L'uomo lo fissò con aria vagamente sorpresa, poi rise. Chopper non l'aveva mai sentito ridere. Fu un suono secco e breve, con un che di innaturale, come se l'uomo non ridesse molto spesso. Era agghiacciante.

-Oh, Chopper -. L'uomo scosse la testa. – Non insultare la mia intelligenza. Davvero pensi che, dopo quello che mi avete fatto passare, io mi limiterei a un piano così semplice? No, no... Tu non sei affatto un'esca. Tu sei parte della trappola.

L'uomo s'infilò una mano in tasca. Chopper s'irrigidì, aspettandosi che tirasse fuori un'arma. Invece, lui estrasse tre piccole sfere dorate e le mostrò a Chopper. Dall'espressione di Chopper, si sarebbe detto che l'uomo gli stesse puntando contro un fucile carico.

- Sai cos'è questa, Chopper?

- No... no... no...

- Ti ricordi cosa succede, se ne mangi più di una a meno di sei ore l'una dall'altra? Se ne mangi, diciamo... Tre?
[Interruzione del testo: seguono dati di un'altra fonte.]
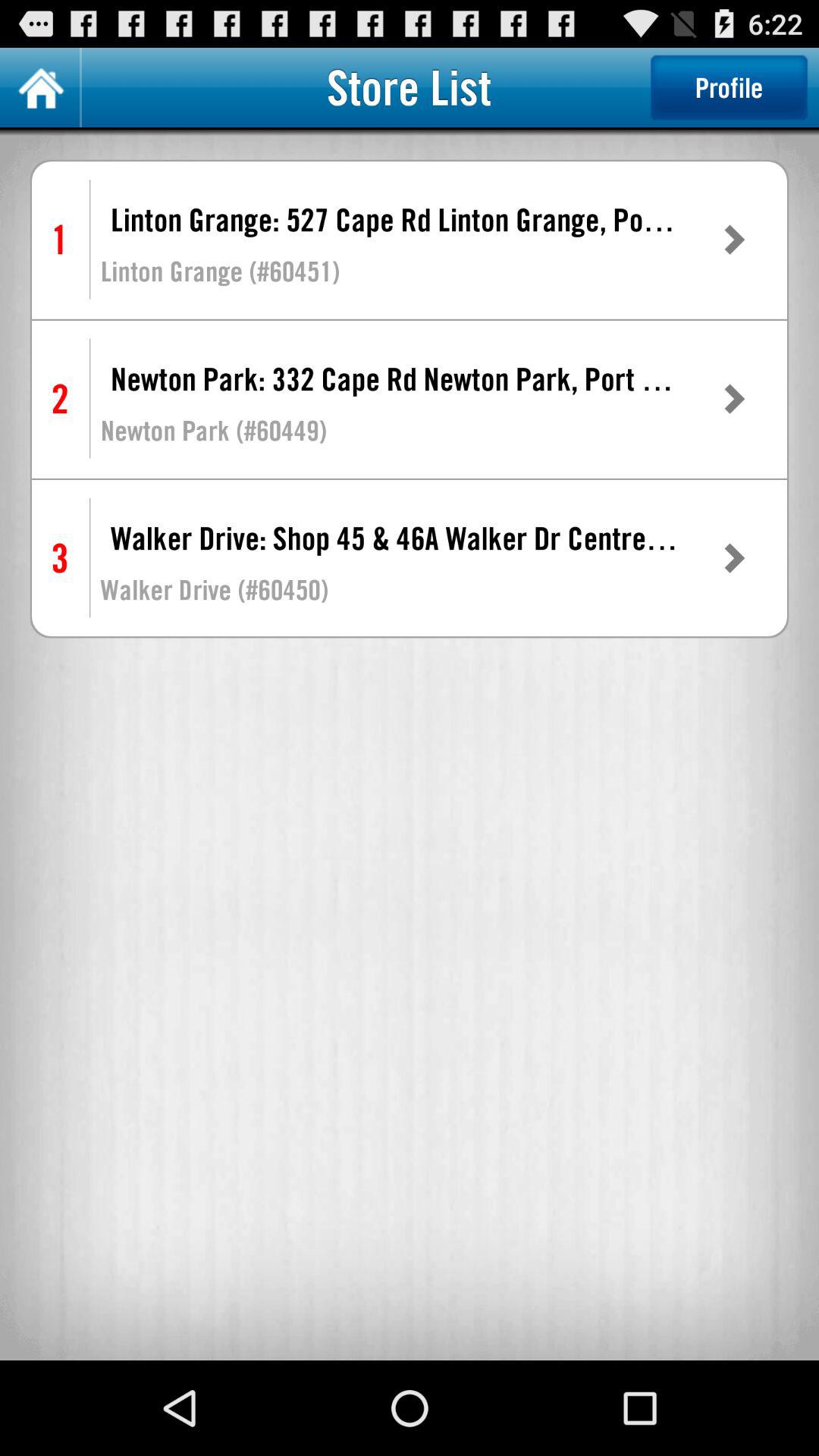
press the app to the right of the newton park 332 item (733, 398)
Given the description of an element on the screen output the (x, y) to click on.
- No, no, no! – urlò Chopper.

- Sì, Chopper – mormorò l'uomo. – Sì.

Si avvicinò. Chopper iniziò a lottare come una furia per girare la testa, ma non ci riuscì. Strinse i denti. La sua resistenza parve divertire l'uomo, che mise la mano libera sul naso di Chopper. Lui cercò di tenere duro il più a lungo possibile, ma presto i suoi polmoni iniziarono a spasimare per un po' d'aria. Facevano sempre più male... Non resistette più. Spalancò la bocca per respirare e l'uomo ci ficcò dentro la prima sfera.

Chopper tentò di sputarla, ma l'uomo se l'aspettava. Con un movimento fulmineo, gli afferrò il mento, gli chiuse la bocca e gli tenne il naso tappato finché Chopper non fu costretto a inghiottire per poter respirare di nuovo. L'uomo lo lasciò aprire la bocca solo per obbligarlo a ingoiare la seconda sfera. E poi la terza.

Chopper piagnucolava: – Ti prego. Ti prego. Ti prego...

L'uomo lo ignorò. Premette un pulsante sul bordo del tavolo e le fasce scattarono, liberandolo, ma Chopper non si mosse, anzi, si aggrappò ai bordi. L'uomo l'afferrò per la collottola, lo strappò da lì a forza e lo portò verso un ascensore enorme.

-No – urlò Chopper. – No! Ti prego! Fermati! Farò qualunque cosa! Qualunque!

Cercò di afferrarsi a tutto quello che gli capitò vicino. Addirittura, quando le porte dell'ascensore si aprirono, si avvinghiò al collo dell'uomo. Lui, senza scomporsi, se lo staccò di dosso e lo scaraventò nell'ascensore. Chopper cercò di lanciarsi fuori e andò a sbattere contro le lastre di metallo che si erano appena chiuse.

Da fuori, l'uomo continuò a sentirlo urlare e battere contro le porte. Senza badargli, impostò un timer da un quadro comandi sulla parete.

Le urla di Chopper si trasformarono in un ruggito assordante. I colpi contro le porte divennero così potenti da farle tremare.

Con calma, l'uomo attraversò la stanza e chiamò un secondo ascensore. Entrò e osservò il timer lampeggiare mentre le porte si chiudevano.